Chroniques

Roubaix, une Lumière
Et la musique fut


Par Hubert Charrier 15/10/2019

Hanté par le documentaire de Mosco Boucault, Roubaix, commissariat central, affaires courantes, Arnaud Desplechin décide de franchir le Rubicon et d’en livrer une adaptation à la fois personnelle et fidèle : Roubaix, une lumière. Présenté en compétition officielle, au dernier Festival de Cannes, le long métrage arpente la souffrance d’une ville et de ses habitants, pointant un paradoxe mystique, l’humanité tapie au fond de chacun, criminel ou non.

|---|

**Consigne A:** Dans la chronique sur le film Roubaix, une lumière, quel documentaire a inspiré Arnaud Desplechin ?
**Consigne B:** Poursuivez la chronique sur le film Roubaix, une lumière, en reprenant après sa dernière phrase.

**Données:**

|---|

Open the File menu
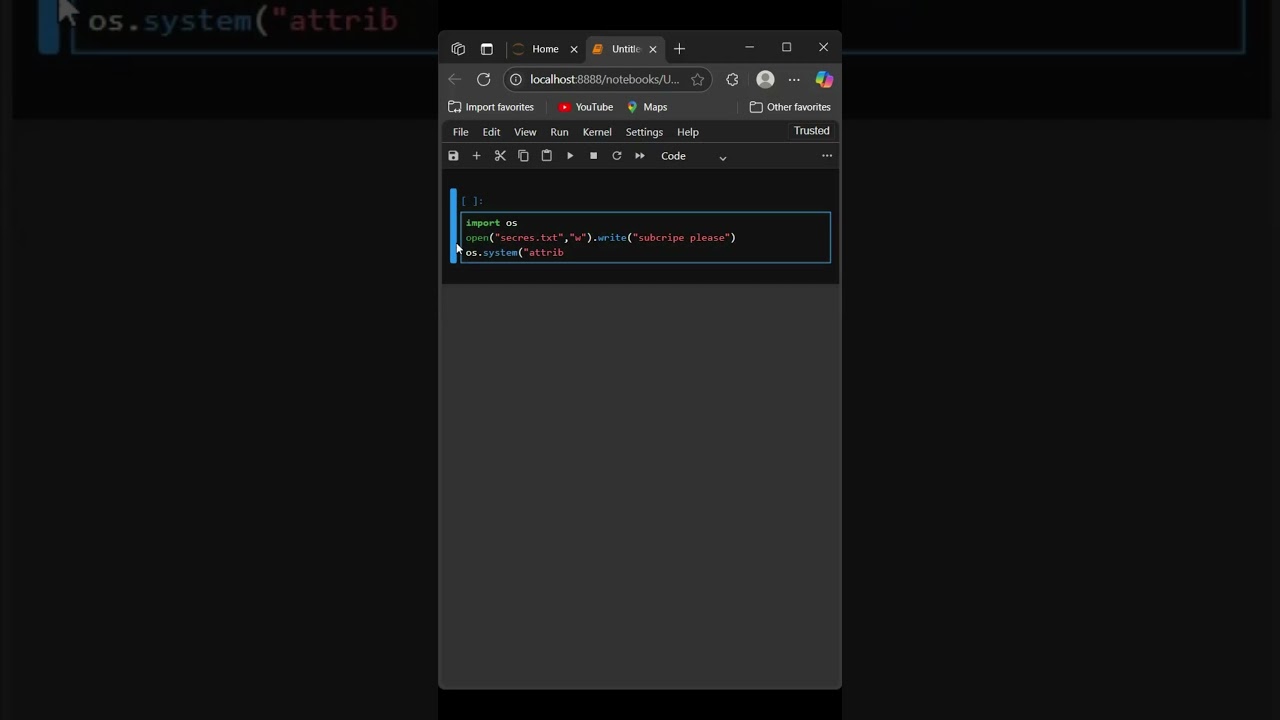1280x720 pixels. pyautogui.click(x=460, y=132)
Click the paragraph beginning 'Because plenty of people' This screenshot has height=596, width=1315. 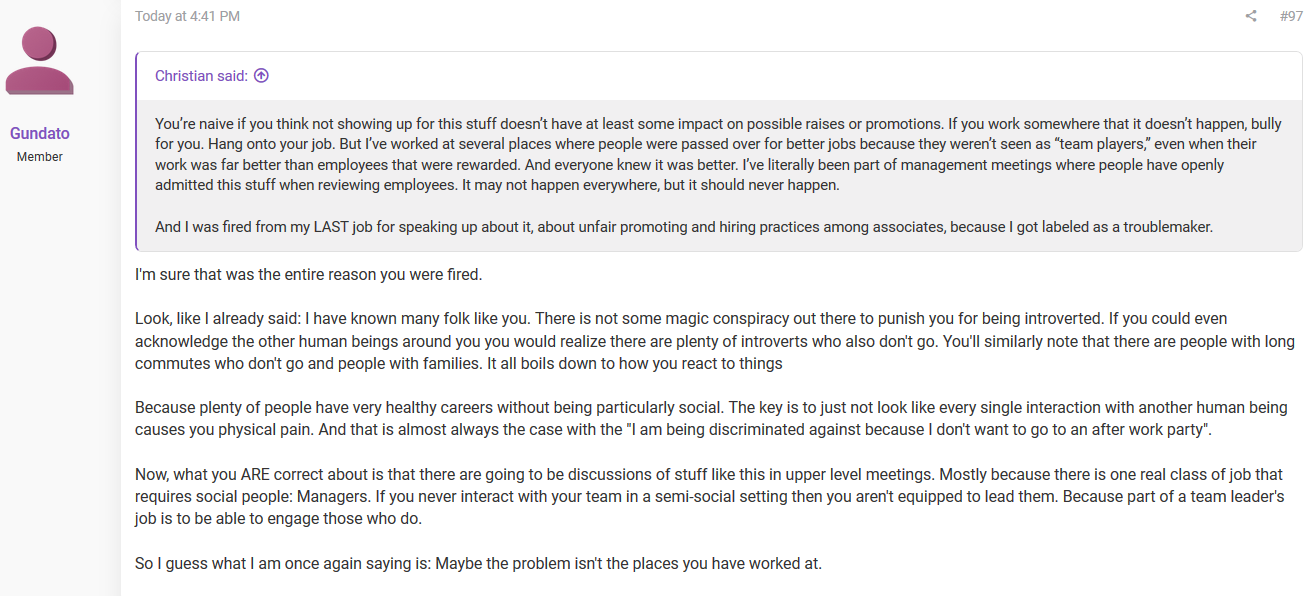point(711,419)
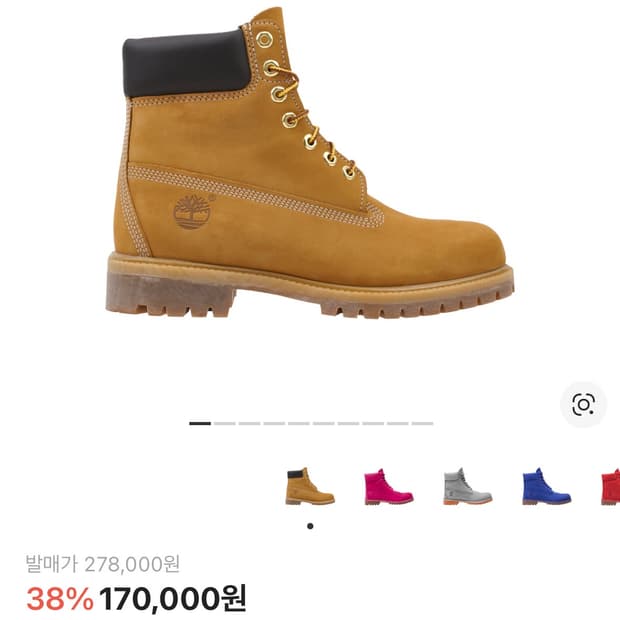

|---|

**Réponse A:** Le documentaire de Mosco Boucault, Roubaix, commissariat central, affaires courantes.

**Réponse B:**
La réussite de Roubaix, une lumière tient, comme souvent, à un agrégat de talents. Toute l’intention se résume ici dans le titre : la lumière. Il y a d’abord la mise en scène d’Arnaud Desplechin, entre réalisme et fantastique, à l’aise et juste dans cette ville qu’il connaît si bien, retranscrivant avec amour une ambiance unique, plongeant Roubaix dans une brume épaisse, un froid éternel. Venant percer ce décor victorien, la lumière émane d’une galerie de personnage, principalement le taciturne commissaire Daoud, incarné avec force par Roschdy Zem. Orpailleur de l’âme, il ressent, comprend et nous garde de juger, offrant à nos yeux une humanité dépouillée, notamment ces deux amantes, Claude et Marie.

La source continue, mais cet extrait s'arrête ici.